Return, from the data that follows, each line that holds the word "heading".

[Data under study Boundary: Start]

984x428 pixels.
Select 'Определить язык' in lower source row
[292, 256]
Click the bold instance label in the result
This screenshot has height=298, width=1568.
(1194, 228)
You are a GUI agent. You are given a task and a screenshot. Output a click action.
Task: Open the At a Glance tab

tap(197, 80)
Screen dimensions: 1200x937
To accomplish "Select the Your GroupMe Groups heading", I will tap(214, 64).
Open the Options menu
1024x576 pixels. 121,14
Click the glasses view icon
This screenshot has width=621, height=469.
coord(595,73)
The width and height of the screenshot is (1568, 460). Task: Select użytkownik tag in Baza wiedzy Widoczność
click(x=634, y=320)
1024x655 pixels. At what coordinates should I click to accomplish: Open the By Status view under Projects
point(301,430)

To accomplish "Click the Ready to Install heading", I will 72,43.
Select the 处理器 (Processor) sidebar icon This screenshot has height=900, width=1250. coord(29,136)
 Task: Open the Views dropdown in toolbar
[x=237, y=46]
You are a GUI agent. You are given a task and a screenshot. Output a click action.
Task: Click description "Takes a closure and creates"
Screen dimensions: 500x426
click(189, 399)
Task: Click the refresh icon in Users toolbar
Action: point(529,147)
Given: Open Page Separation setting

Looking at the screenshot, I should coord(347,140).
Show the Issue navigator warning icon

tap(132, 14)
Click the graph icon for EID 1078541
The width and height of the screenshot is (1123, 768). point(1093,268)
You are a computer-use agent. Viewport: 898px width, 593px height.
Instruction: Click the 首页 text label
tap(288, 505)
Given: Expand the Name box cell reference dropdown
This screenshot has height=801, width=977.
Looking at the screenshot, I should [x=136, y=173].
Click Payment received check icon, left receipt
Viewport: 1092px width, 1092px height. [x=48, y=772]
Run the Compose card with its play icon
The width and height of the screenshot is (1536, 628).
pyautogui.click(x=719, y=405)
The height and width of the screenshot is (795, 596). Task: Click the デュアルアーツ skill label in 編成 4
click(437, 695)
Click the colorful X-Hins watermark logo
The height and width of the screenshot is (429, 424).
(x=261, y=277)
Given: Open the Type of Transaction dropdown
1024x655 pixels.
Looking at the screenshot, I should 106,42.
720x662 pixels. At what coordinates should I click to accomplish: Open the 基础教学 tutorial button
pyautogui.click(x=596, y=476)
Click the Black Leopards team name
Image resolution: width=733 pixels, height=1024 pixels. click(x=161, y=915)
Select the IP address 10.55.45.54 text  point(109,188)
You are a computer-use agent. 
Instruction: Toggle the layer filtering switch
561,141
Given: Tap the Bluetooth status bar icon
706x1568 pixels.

[Data under study Boundary: End]

**Exercise solution:**
To accomplish "Select the Your GroupMe Groups heading", I will tap(214, 64).
To accomplish "Click the Ready to Install heading", I will 72,43.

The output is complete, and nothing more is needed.